Possibly better to mandate non-routeable IPv4 addresses? Never going to run out of those. Unless they are envisaging stand alone deployment e.g. mobile enabled devices which go direct to the Internet and don't rely on an existing network. Interesting approach to anarchy combined with central control. Buy a camera, stick it up on a wall, and register the serial number and password with a central server. Pay a rental for the mobile access. Bundled service or your own SIM? Instant surveillance of anywhere in the country in reach of a mobile network.

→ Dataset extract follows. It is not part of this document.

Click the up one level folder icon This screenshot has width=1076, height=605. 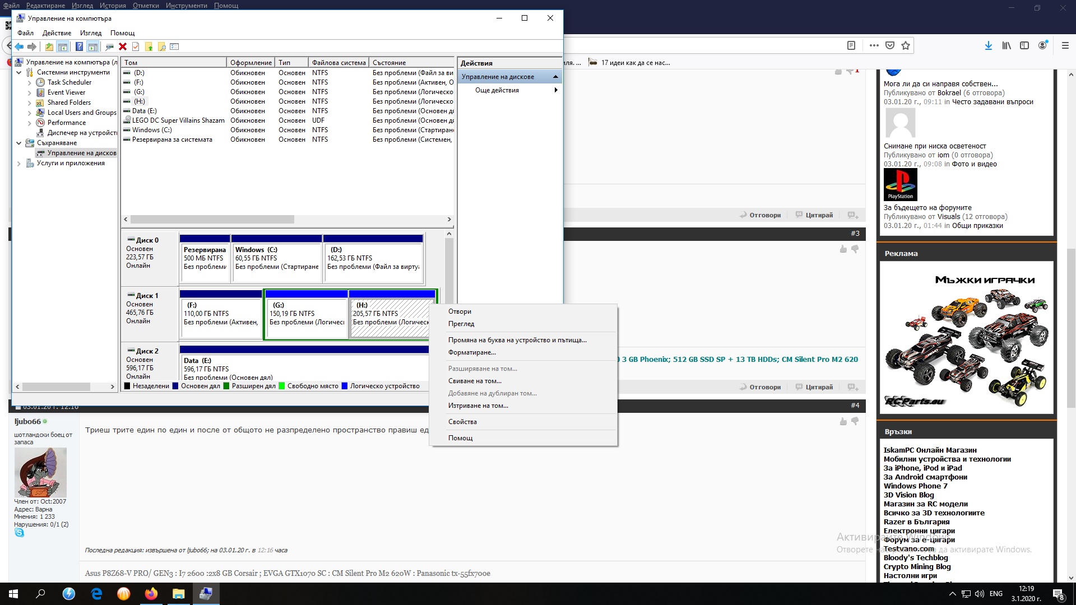point(49,46)
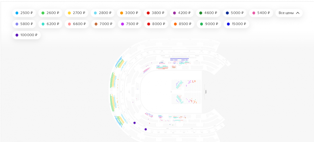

I'll stop thinking about it now and go and take my dried frog pills.
However, regardless, they will probably have immediate free access to the Internet with no action requied by the owner/victim.
Mandating passwords and basic security checking before sale is shirley more productive in securing the Internet.
Ah, I'll put it back since it's got a reply, looks weird otherwise. Wasn't convinced it added much apart from my general uneasiness with arbitrary companies having endpoints in my premises.
IPV6, huh?
As I understand it, IPV6's addressing will allow a direct link between the IoT widget and the mothership. That feels more or less the opposite from what I want. Guaranteeing that the widget is landfill as soon as either the mothership or my net feed hiccups, and unfettered comms between the widget and the mothership. I can't see how to firewall this, the widget is either going to be connected or it isn't going to work. Do I just hope it's benign?
Nope. Still not keen on this interpretation of IoT.